Man is like the flower

Novacene – The Coming of Age of Hyperintelligence
Forfatter: James Lovelock
Forlag: Allen Lane (Storbritannien)
THE FUTURE / We live in a new age where artificial intelligence develops on its own and becomes our salvation, not our death. It only happens a little later.




(THIS ARTICLE IS MACHINE TRANSLATED by Google from Norwegian)

These weeks, another chapter of the endless Terminator film saga rolls over the cinema screen. And once again, we're dealing with a notion of cyborgs that reminds us of humans – but who are simply superior to us in terms of strength, speed, and survivability.

But what if we dropped these cyborg clichés and instead imagined a creature that is not at all anthropomorphic. A creature that may have the form of a droplet, a sphere, or a microorganism. This being will observe us and think about us in the same way that we observe and think about a flower.

The big step has already been taken

These are the kind of thoughts James Lovelock makes in the book Novac The book is something as rare as a deeply visionary work. The title refers to the age that Lovelock believes we are on the threshold of. Well, maybe the one we just entered. Prior to the Novacean era, we had the Anthropocene age, a time characterised by the human ability to influence the planet's ecosystem. The Novacean era is a time when technology grows out of our control and where artificial intelligence gains the ability to refine and further develop itself and, thus, become an independent being.

In the 1970s, Lovelock put forward the Gaii theory.

We've already seen examples of that, Lovelock points out, and mentions Google's computer program AlphaGo as a telling example. Back in 2015, the program won over a human in the game of Go, which is far more complicated than, for example, chess. And unlike IBM's Deep Blu computer that defeated Kasparov in chess back in the 1990s, AlphaGo was not created by the machine being fed with a lot of data from which it then navigated. Instead, AlphaGo combined two systems: partly human input in the form of data and partly by developing the ability to learn the game on its own along the way. The latter is revolutionary, Lovelock argues, because it means that artificial intelligence has now reached a stage where intuition, autonomy, and learning ability become properties that artificial intelligence possesses. And, when coupled with information handling thousands of times faster than the human brain, we have the prospect of artificial intelligence that is far superior to us. Then we have artificial intelligence that will see us as we consider the flower.

Lovelock does not think we should fear these beings – but on the contrary, we rejoice in their existence. Because they will help us keep the planet habitable longer than usual. But at some point they probably won't have to use us anymore. Our extinction is inevitable, but whether it happens by natural consequences or whether we are wiped out by these artificial intelligences, Lovelock does not respond unequivocally. But we die.

From the movie Terminator: Dark Fate
From the movie Terminator: Dark Fate

Fantastic or visionary?

Who is this fantastic and futurist, Lovelock?
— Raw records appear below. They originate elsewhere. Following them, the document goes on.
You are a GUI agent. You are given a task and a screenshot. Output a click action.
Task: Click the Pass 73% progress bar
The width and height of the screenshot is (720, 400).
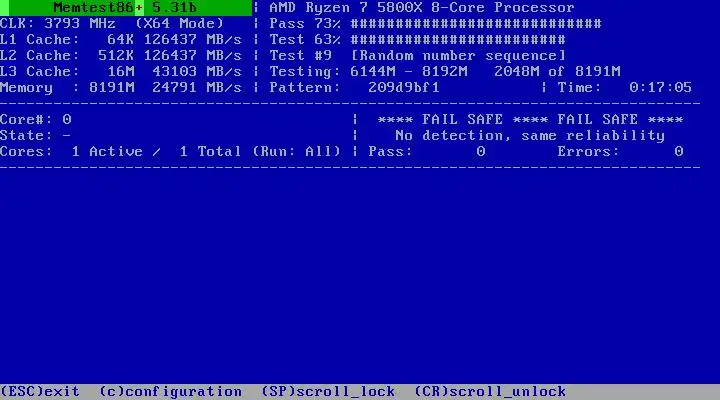click(476, 23)
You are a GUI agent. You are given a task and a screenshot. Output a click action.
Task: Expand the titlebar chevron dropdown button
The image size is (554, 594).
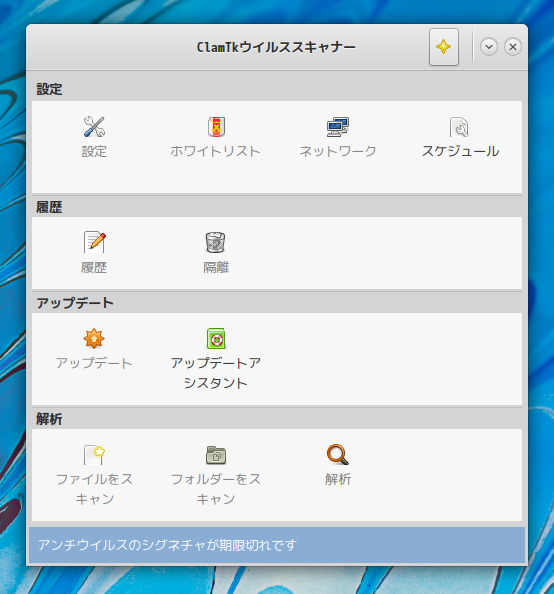point(489,47)
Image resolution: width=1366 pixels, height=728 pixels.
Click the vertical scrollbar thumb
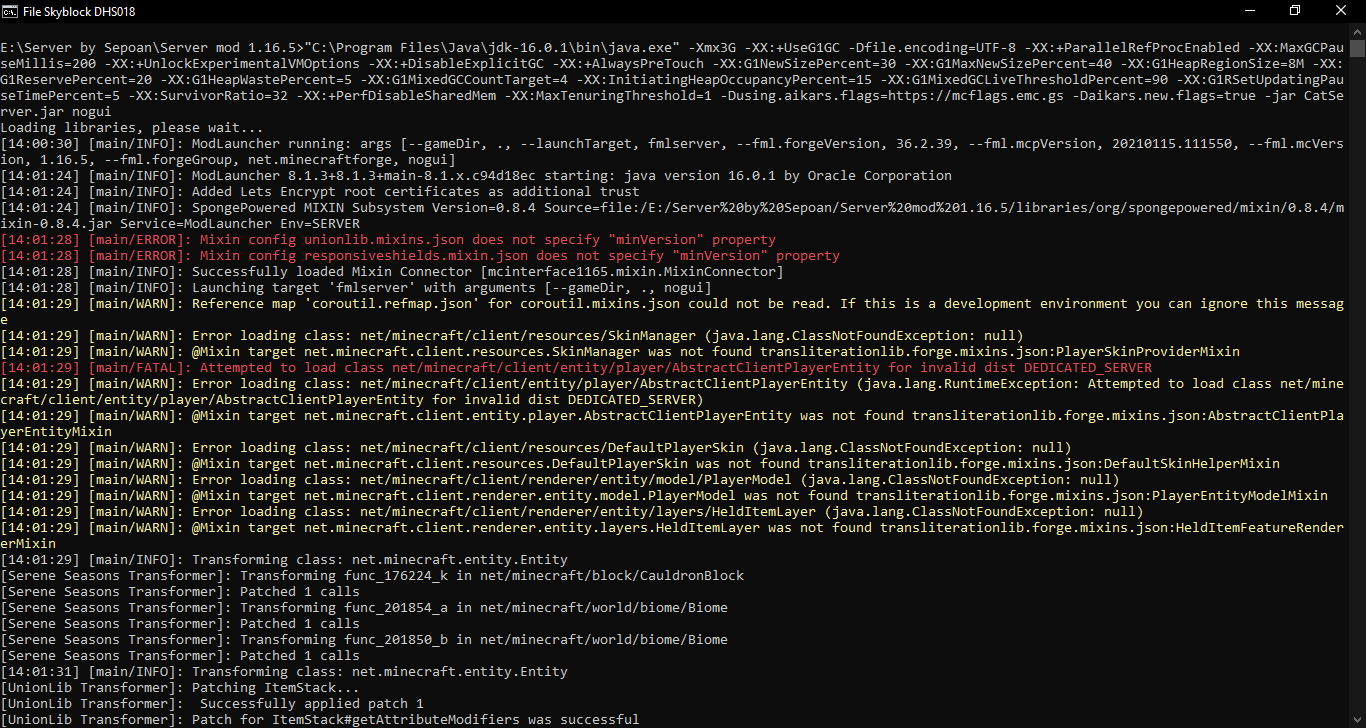(x=1357, y=51)
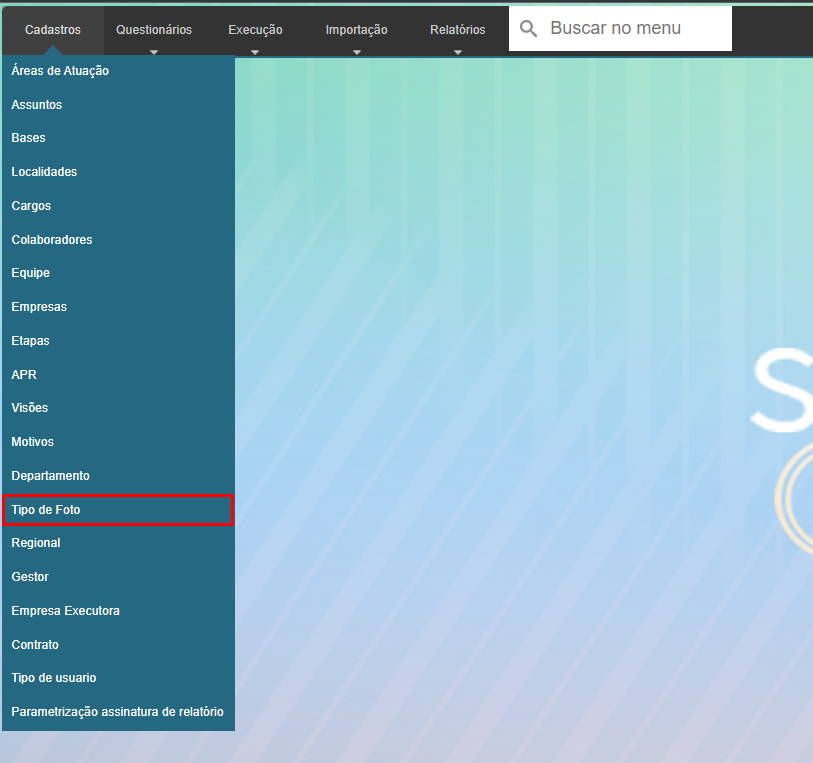Click the APR menu item
This screenshot has width=813, height=763.
coord(24,375)
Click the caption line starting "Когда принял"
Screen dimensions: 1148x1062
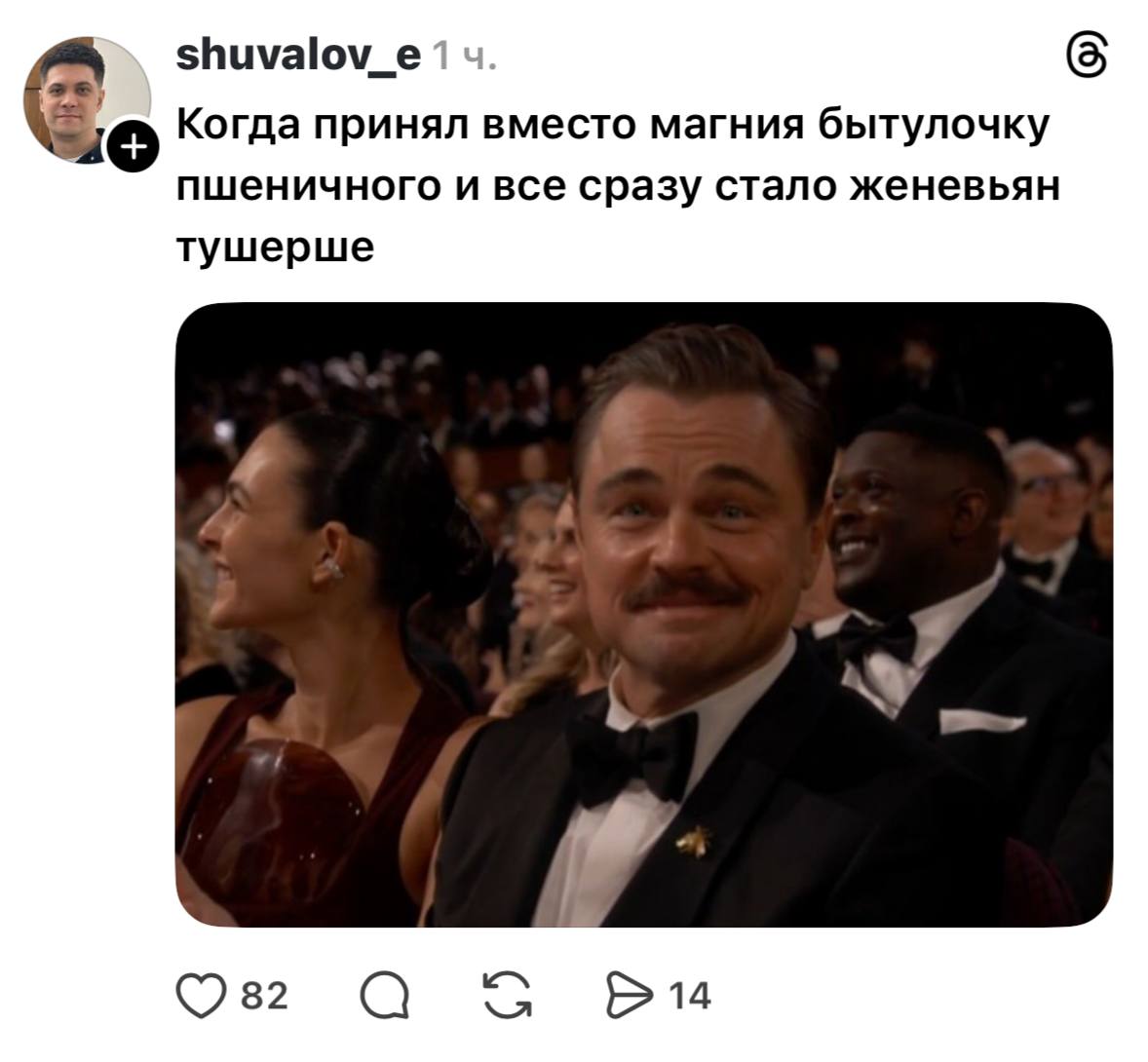coord(614,126)
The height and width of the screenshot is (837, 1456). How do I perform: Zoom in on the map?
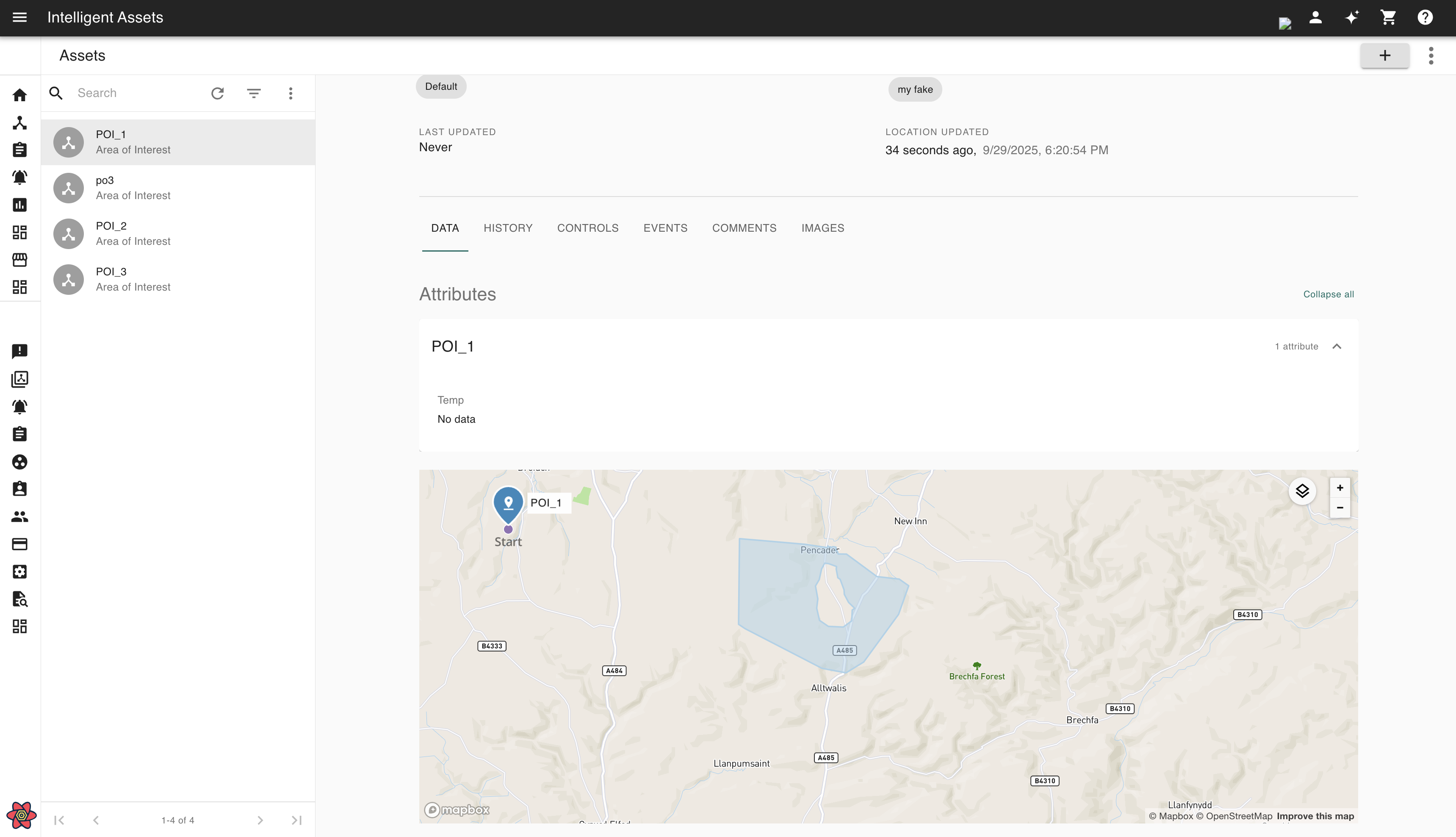(1340, 488)
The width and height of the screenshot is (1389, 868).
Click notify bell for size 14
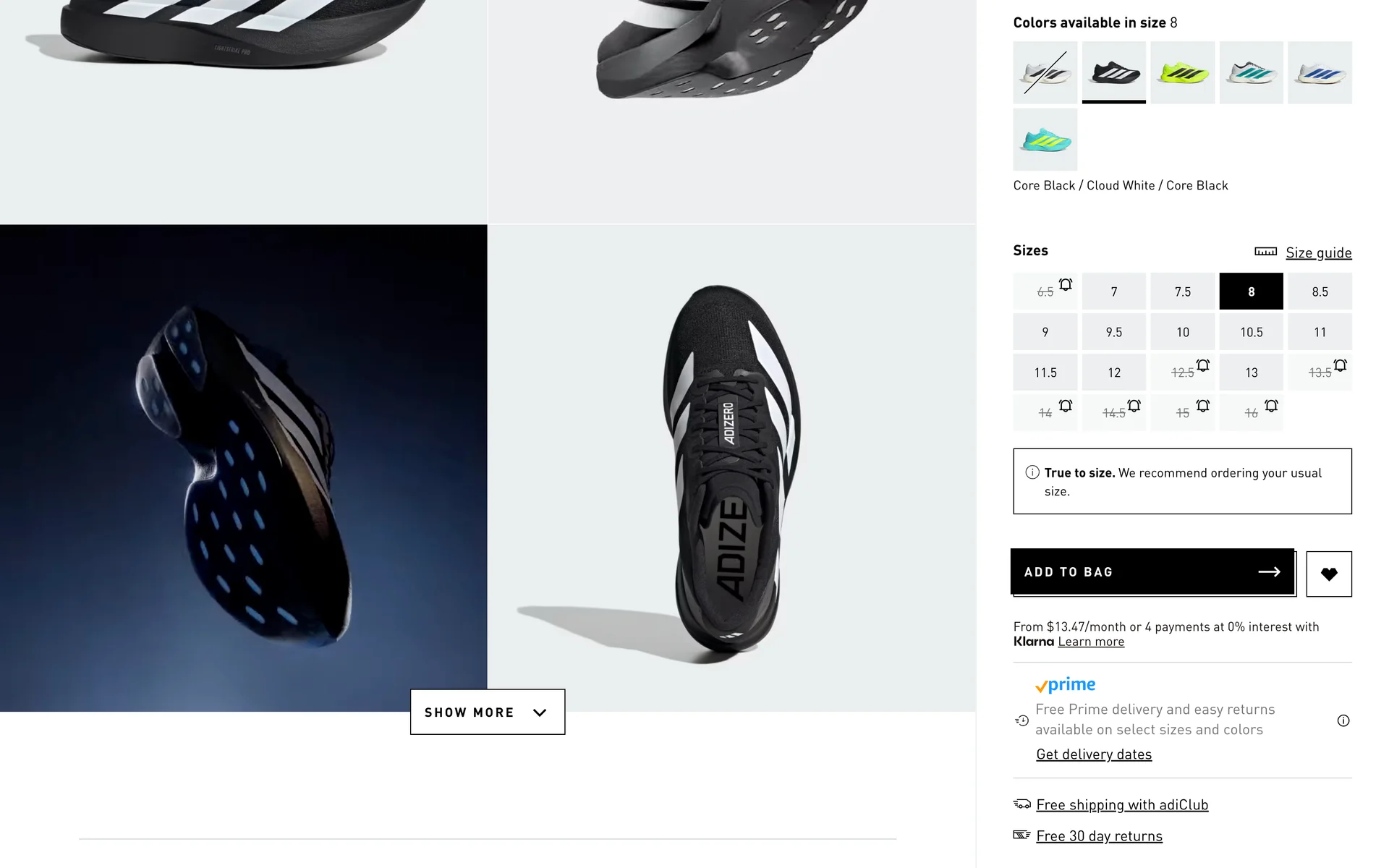coord(1066,406)
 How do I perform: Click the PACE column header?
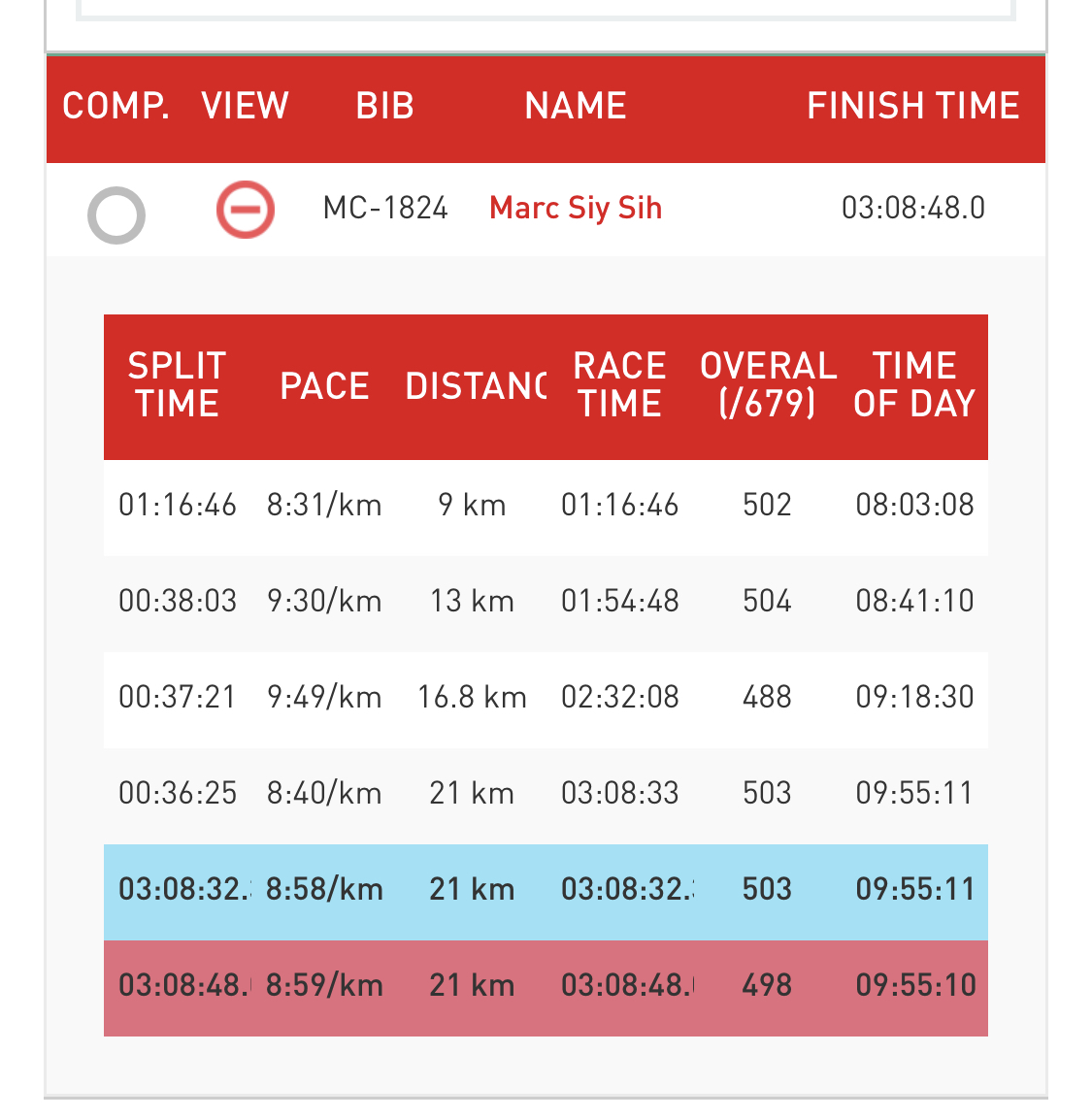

He is a 100-year-old Englishman who has just published another book. He is also a scientist and almost to be considered Renaissance man with expertise in chemistry, physics, medicine, philosophy, and geology. In the 1970s, Lovelock put forward the Gaia theory, which involves the notion of earth as a self-regulating system that constantly seeks to create ideal living conditions.

I Novac it seems that Lovelock steps away from the theory of self-regulation, at least understood as a certainty that it will all go well, all the while the planet is regulating itself anyway.

Intuition, autonomy, and learning ability become traits that artificial intelligence possesses.

Lovelock spends part of the work advocating that we should put all our energy into counteracting the rise in temperature on the planet. That we drop the many resources to look for life in space, as he believes, all indicates that we are alone in the universe. Lovelock, on the other hand, is a proponent of nuclear power and believes that our resistance to it is the clearest example of the limits of our intelligence.

However, the fight against temperature rise cannot be won by nuclear power alone. This is where artificial intelligence must come into play. The main essence of Lovelock's new work, therefore, is that the natural evolution that created man also led to a man who engages in predation and, thus, destroys Gaia's self-regulatory ability. They should now be replaced by a mechanical evolution that will allow the artificial intelligences to develop on their own and take over where we can no longer be involved.

A rare work

Although the book suffers a bit from too many repetitions and a little messy editing, it is a pleasure to read a work that makes such great thoughts. And it is striking how rare its kind of books actually see the light of day. Maybe because big thoughts are often easy targets for shit and ridicule. Occasionally, you can also not hesitate to hesitate, maybe pull on the smile band, hesitate. You have doubts about what is realistic and what seems like a fantasy without roots and pure speculation. But just that is one of the attractions of the book. It makes the seeker, essayist and different.

Something I boxed with along the way was whether it is also a natural evolution when it is no longer organic? And with the natural part out, so is the good? Lovelock does not provide clear answers to this. He speculates and ponders further.